La libertà di stampa può essere considerato un diritto umano? Questa domanda è stata al centro della tavola rotonda sui diritti civili e politici individuali organizzata a Sofia il 28 novembre 2017 all’interno della sessione annuale della “Commission of Media Policy”, organismo che si riunisce annualmente per discutere e progettare azioni tese a rafforzare la democrazia (leggi).
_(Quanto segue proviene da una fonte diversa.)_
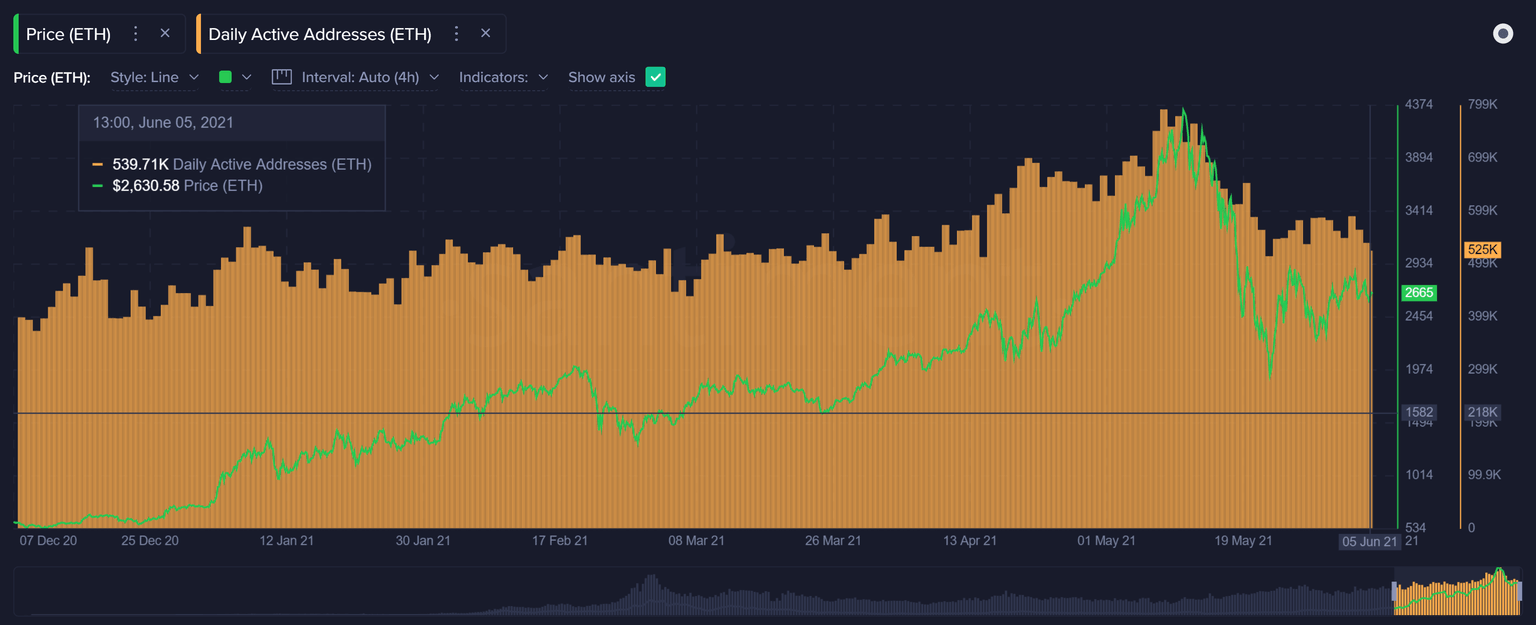Image resolution: width=1536 pixels, height=625 pixels.
Task: Click the green bar beside Price (ETH) label
Action: (x=16, y=33)
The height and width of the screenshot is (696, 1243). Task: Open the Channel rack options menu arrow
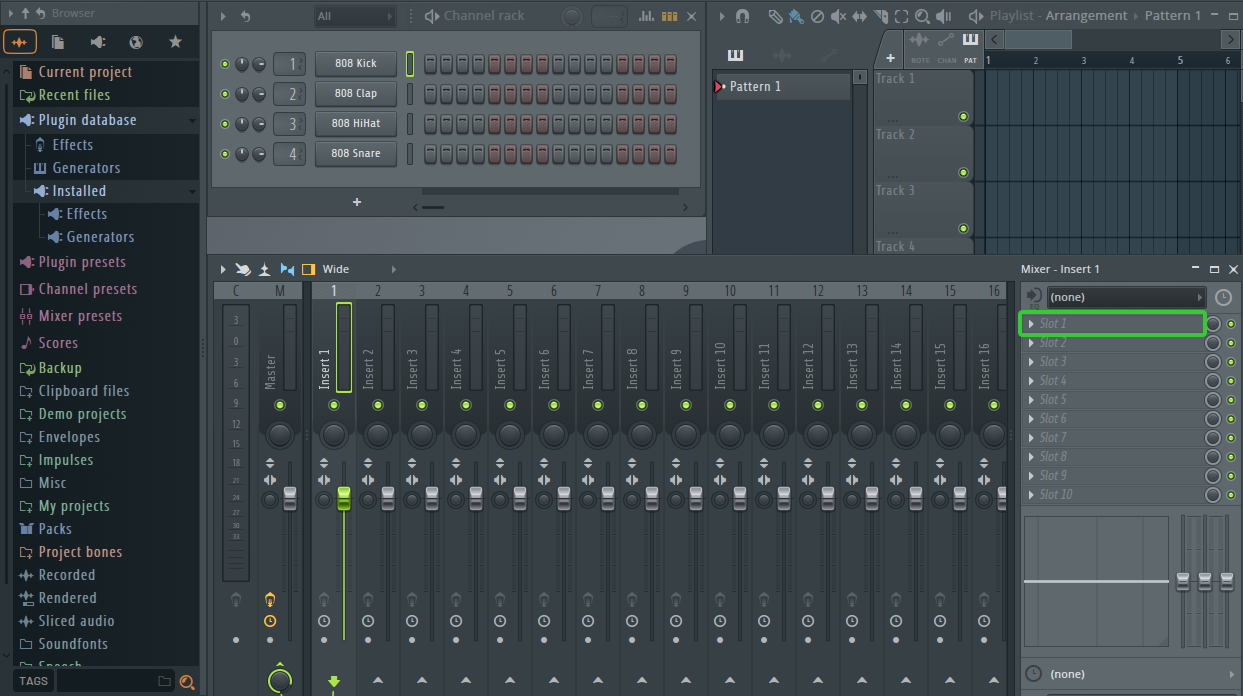(222, 15)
La Commissione si è riunita in occasione dell’ottavo South East Europe Media Forum (SEEMF), quest’anno organizzato in Bulgaria (leggi).

Alla discussione sui diritti individuali e sull’influenza dei regimi oligarchici dell’Europa centro-orientale sulla stampa hanno preso parte i giornalisti Matteo Finco (Ossigeno per l’Informazione), Boris Bergant (Slovenia) e Milorad Ivanovic (Serbia).

Finco ha illustrato l’esperienza pilota dell’Osservatorio italiano sul monitoraggio degli attacchi agli operatori dei media e delle ingiustificabili violazioni della libertà di informazione che essi comportano, mettendo in evidenza il fatto che la libertà di stampa è il riflesso del più generale e fondamentale diritto di tutti ad avere accesso all’informazione e di esprimersi liberamente.

“Ossigeno ha dimostrato che è possibile un dialogo costruttivo fra società civile, istituzioni e media, se si parte dal presupposto che gli attacchi agli operatori dei media sono tesi fondamentalmente a ostacolare la libera circolazione dell’informazione, impedendo ai cittadini di divenire pienamente consapevoli della realtà che li circonda”, ha spiegato Matteo Finco.

“L’Osservatorio Ossigeno – ha aggiunto – è nato per produrre, con il volontariato professionale, informazioni di rilevante interesse pubblico su questa materia. Queste informazioni non vengono prodotte né dalle istituzione né dai media tradizionali neanche nei paesi liberi e democratici come l’Italia. Gli attacchi ai giornalisti e le violazioni della libertà di stampa e di espressione sono considerati dagli editori e dagli stessi giornalisti una materia che non interessa i lettori e gli spettatori. Perciò le informazioni e i dati prodotti in questo modo da Ossigeno hanno colmato un vuoto. Negli anni hanno creato un’attenzione inedita verso questi problemi. Il monitoraggio e le analisi di Ossigeno sono stati anche la base di partenza di due inchieste parlamentari della Commissione Antimafia e di una proposta innovativa del Ministro dell’Interno, che il 15 novembre 2017 ha ha annunciato la decisione di creare un Centro di coordinamento delle informazioni sui giornalisti che subiscono minacce“.

Durante l’incontro è stato annunciato il vincitore del Dr. Erhard Busek-SEEMO AWARD for Better Understanding in South East Europe 2017. Il riconoscimento è andato alla giornalista Marina Constatinoiu (Romania), che ha scoperto e pubblicato documenti inediti tratti dagli archivi dei servizi segreti romeni che dimostrano le uccisioni compiute nel paese prima del 1989 durante la dittatura.